She claimed that ability to listen properly is one of the essential tools for social workers since patients who are preparing to their last journey often (if not always) need to reflect on their lives and tell their “saga”. Notably, Sutton Holder and Aldredge-Clanton (2004) also emphasize the importance of proper listening stating that dying persons need “listening ears” (10). These people do not need sharing opinions or listening too advices they want to analyze their own experiences and to make sure they have an attentive listener.
Apart from this Modell articulated the importance of following the necessary rituals since spiritual component of people’s lives plays essential role when it deals with death. Modell noted that if rituals “were not followed through” regrets could appear later. Sutton Holder and Aldredge-Clanton (2004) also stress that it is crucial to follow the necessary rituals since during these rituals a dying person can feel relief. Of course, it is essential to know what exactly a patient may need, i.e. to take into account this individual’s cultural background. Notably, Sutton Holder and Aldredge-Clanton (2004) and Karen Modell provide a lot of helpful information for social workers or people who have to care about a person who is dying.

- Provided information:
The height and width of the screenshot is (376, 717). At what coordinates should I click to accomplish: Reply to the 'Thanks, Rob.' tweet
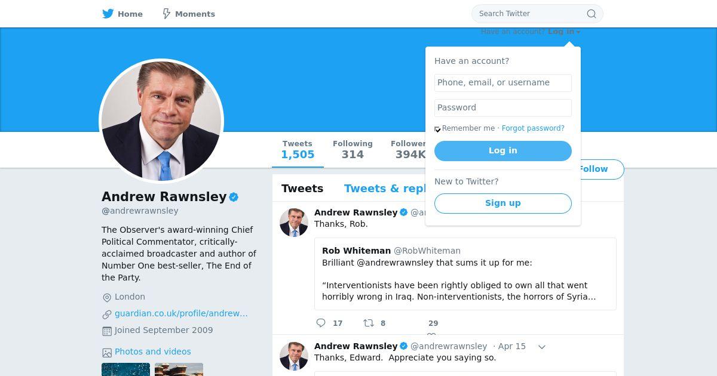[x=321, y=323]
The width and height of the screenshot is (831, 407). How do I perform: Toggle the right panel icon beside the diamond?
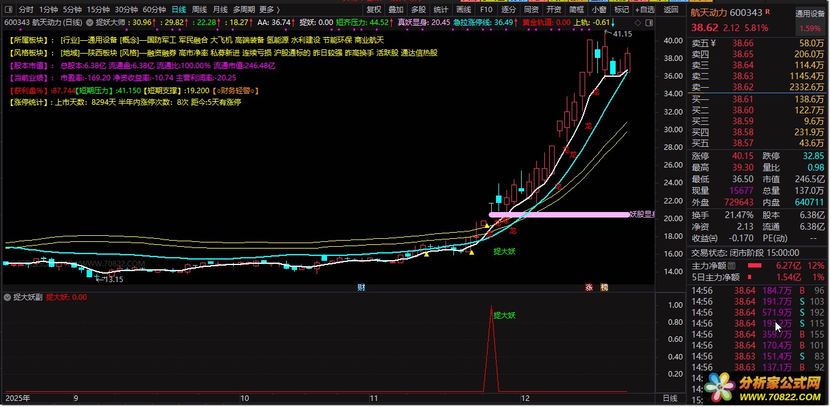point(649,23)

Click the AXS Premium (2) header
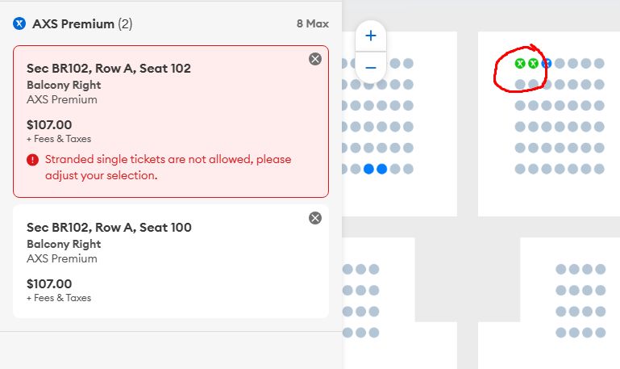click(82, 24)
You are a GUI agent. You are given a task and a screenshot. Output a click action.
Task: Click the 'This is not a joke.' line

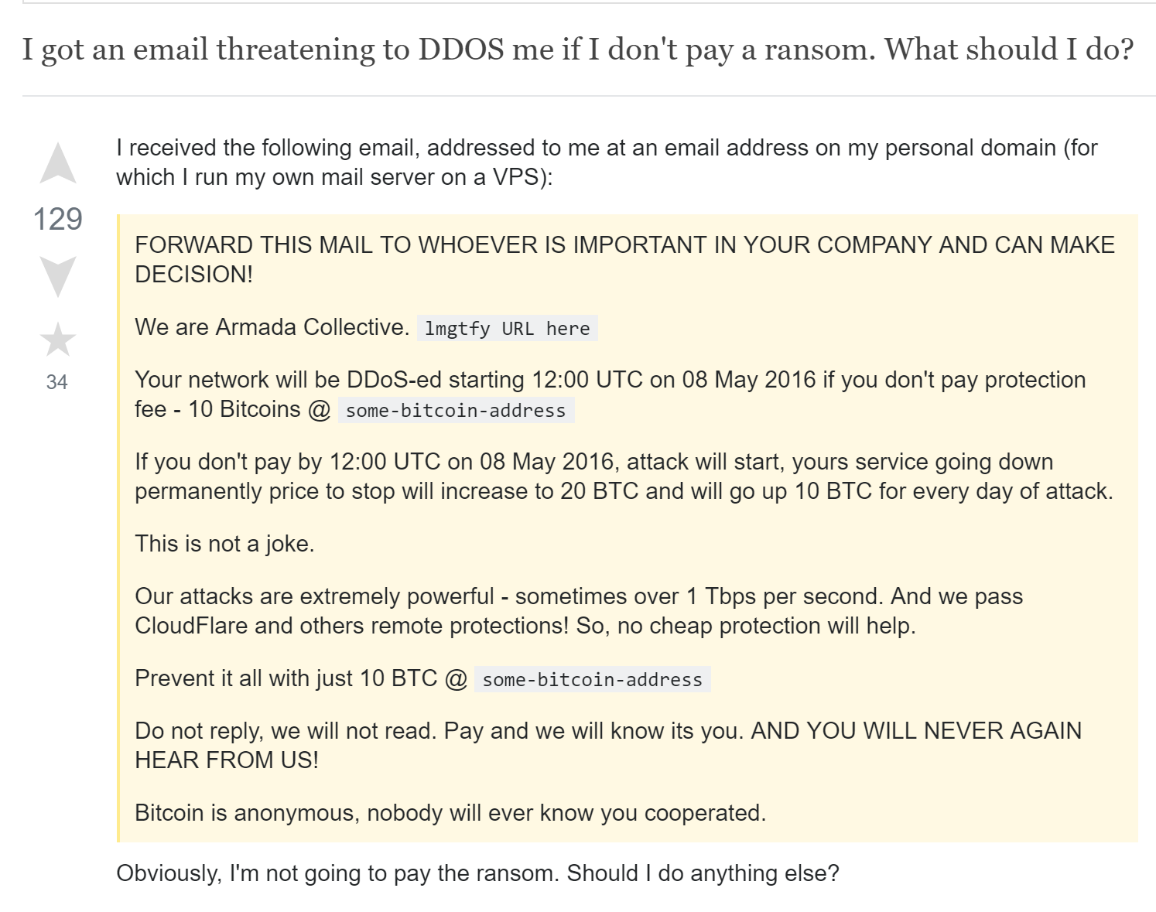224,544
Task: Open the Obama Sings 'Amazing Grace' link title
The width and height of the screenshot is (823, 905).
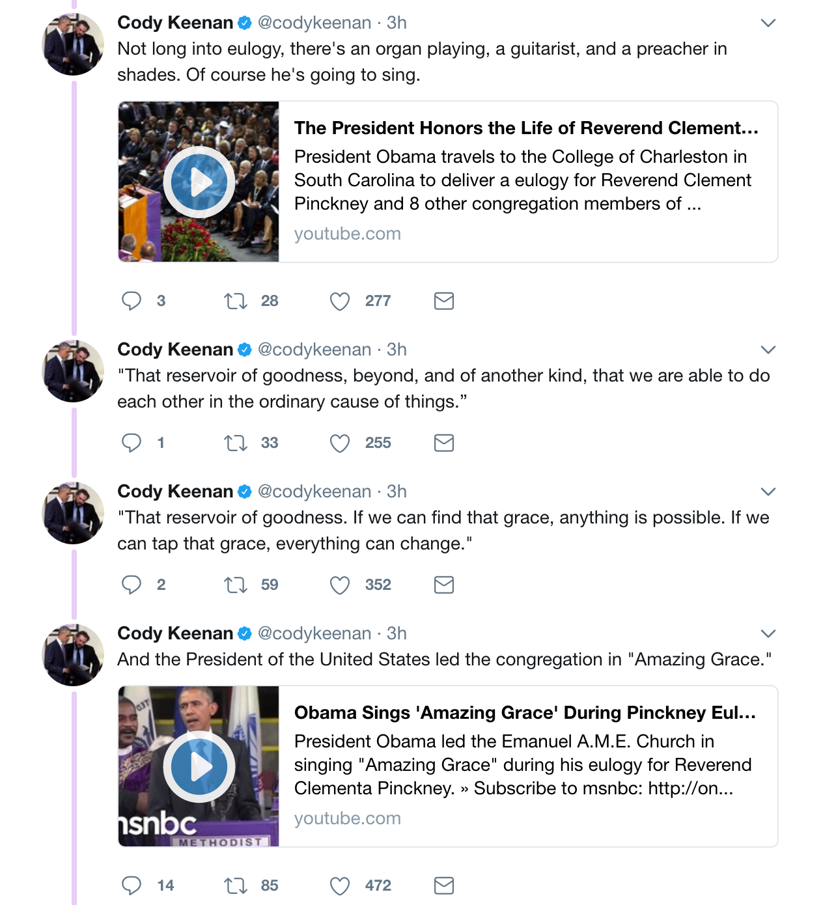Action: [x=524, y=713]
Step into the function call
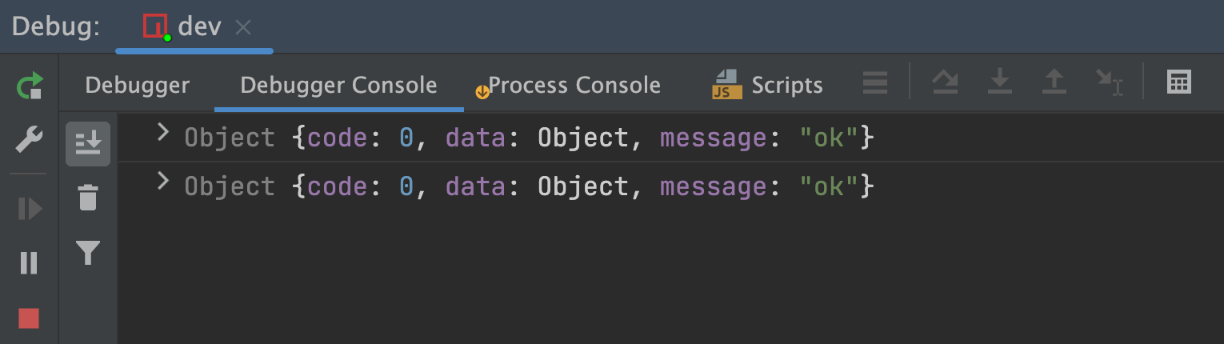 pos(1000,82)
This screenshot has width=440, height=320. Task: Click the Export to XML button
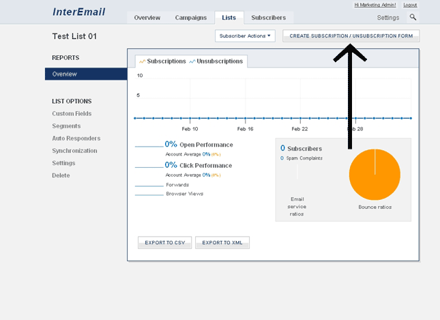click(222, 242)
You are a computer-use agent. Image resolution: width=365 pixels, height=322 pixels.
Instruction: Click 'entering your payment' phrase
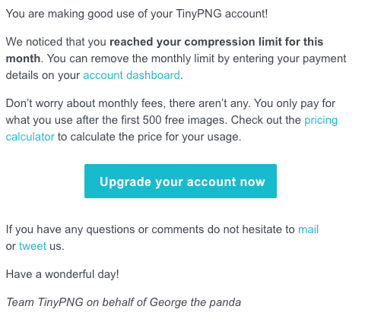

- Exercise description:
Please rewrite the paragraph beginning "Apart from this Modell articulated" in the text on caring for dying patients as a short bulleted list that keeps its main facts.

- Response area:
- Modell stressed following the necessary rituals, because the spiritual side of people's lives plays an essential role in matters of death.
- Modell noted that regrets could appear later if rituals "were not followed through."
- Sutton Holder and Aldredge-Clanton (2004) also say following rituals is crucial, since a dying person can feel relief during them.
- It is essential to know what a patient may need, which means taking the person's cultural background into account.
- Both Sutton Holder and Aldredge-Clanton (2004) and Karen Modell offer much helpful information for social workers and others caring for a dying person.